28人が本棚に入れています
本棚に追加
糸杉の家
客間に通された私はソファーで待っていると、ラサは茶器とパウンドケーキを運んできた。
「ブラウン先生、朝食、お済みじゃないのでしょう? お口に合うかどうかわかりませんが、どうぞお召し上がりください」
ラサは一人掛け用椅子に座ると、ポットをかたむけ茶碗に紅茶を注ぎ入れた。押し黙るラサに、手持ち無沙汰の私は、視線を窓の外に移した。
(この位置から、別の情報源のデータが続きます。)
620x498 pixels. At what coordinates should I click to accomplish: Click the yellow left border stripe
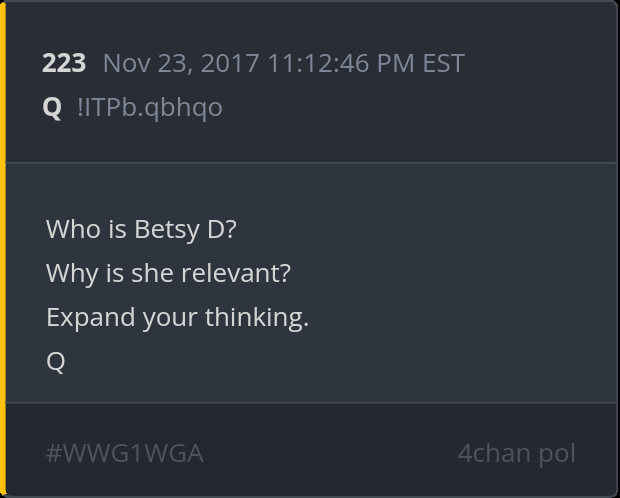3,249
影絵のような糸杉の間から灰色の海原が広がっていた。
コツコツ、ドンドンドン、屋敷のどこかで、微かに釘を打つような響きが聴こえてきた。
「こんな朝早くから工事ですか?」
不思議に思った私は尋ねた。
「 何のことでしょう?」
「金槌でも使っているような音がしたものですから」
「気のせいですわ。あっ、でも、もしかしたら、鎧戸のネジが外れたのかもしれません」
「なるほど、それなら、修理を頼まなくてはけませんね」
「ええ、そのうち」
「窓ガラスが割れてしまってからでは遅いですよ?」
「どこかが壊れるのは、この家では日常なのです。ーー先生お召し上がりください。私は母の様子を見て参ります」
ラサは言葉を濁すように席を立つと部屋を出ていった。
マントルピースにラーソン家の写真が飾ってあった。不思議なことに、どの写真立てのはめてあるガラスが割れていた。
暫くして、ラサは浮かない顔をして戻ってきた。
「先生、母が今日も無理だと申しまして……」
頬に掌を当て、顔を背けている。
「診察しませんと薬は処方できませんよ」
今日で二度目。電話で往診を頼むのに、屋敷に出向くと断る。なにか理由があるのだろうかと私は不審に思う。
「すみません……」
「顔をどうかしましたか?」
「いえ……」
「もしや、お母様にぶたれた?」
ラサはうつむき小さく頷いた。
「見せてごらんなさい」
私はラサをソファーに座らせると、隠している手を取った。ほんのり頬は赤みを帯びていた。
「お母様はいつもこんなことを?」
最初のコメントを投稿しよう!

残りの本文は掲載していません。